§ Reading passage:
----

The systems supported by the chassis, while essentially limitless,
can include a dish holding system 30, spray system 40,
recirculation system 50, drain system 60, water supply system 70,
drying system 80, heating system 90, and filter system 100. These
systems are used to implement one or more treating cycles of
operation for the dishes, for which there are many, one of which
includes a traditional automatic wash cycle.
A basic traditional automatic cycle of operation for the dishwasher
10 has a wash phase, where a detergent/water mixture is
recirculated and then drained, which is then followed by a rinse
phase where water alone or with a rinse agent is recirculated and
then drained. An optional drying phase can follow the rinse phase.
More commonly, the automatic wash cycle has multiple wash phases
and multiple rinse phases. The multiple wash phases can include a
pre-wash phase where water, with or without detergent, is sprayed
or recirculated on the dishes, and can include a dwell or soaking
phase. There can be more than one pre-wash phases. A wash phase,
where water with detergent is recirculated on the dishes, follows
the pre-wash phases. There can be more than one wash phase; the
number of which can be sensor controlled based on the amount of
sensed soils in the wash liquid. One or more rinse phases will
follow the wash phase(s), and, in some cases, come between wash
phases. The number of wash phases can also be sensor controlled
based on the amount of sensed soils in the rinse liquid. The
amounts of water, treating chemistry, and/or rinse aid used during
each of the multiple wash or rinse steps can be varied. The wash
phases and rinse phases can include the heating of the water, even
to the point of one or more of the phases being hot enough for long
enough to sanitize the dishes. A drying phase can follow the rinse
phase(s). The drying phase can include a drip dry, a non-heated
drying step (so-called "air only"), heated dry, condensing dry, air
dry or any combination. These multiple phases or steps can also be
performed by the dishwasher 10 in any desired combination.
A controller 22 can also be included in the dishwasher 10 and
operably couples with and controls the various components of the
dishwasher 10 to implement the cycles of operation. The controller
22 can be located within the door assembly 20 as illustrated, or it
can alternatively be located somewhere within the chassis. The
controller 22 can also be operably coupled with a control panel or
user interface 24 for receiving user-selected inputs and
communicating information to the user. The user interface 24 can
provide an input and output function for the controller 22.

----

§ Recorded information:
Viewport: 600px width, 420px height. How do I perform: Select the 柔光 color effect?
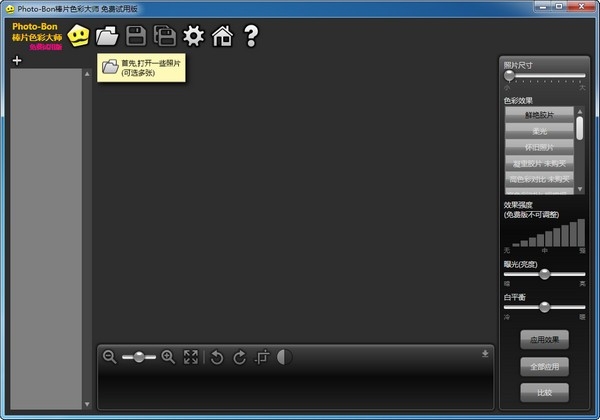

----

§ Problem set:
[a] Quote the dishwasher passage word for word, covering the stretch from "The systems supported" through "automatic wash cycle.".
[b] According to the dishwasher passage, where can controller 22 be located?

§ Responses to the tasks:
[a]
The systems supported by the chassis, while essentially limitless,
can include a dish holding system 30, spray system 40,
recirculation system 50, drain system 60, water supply system 70,
drying system 80, heating system 90, and filter system 100. These
systems are used to implement one or more treating cycles of
operation for the dishes, for which there are many, one of which
includes a traditional automatic wash cycle.

[b] Within the door assembly 20, or somewhere within the chassis.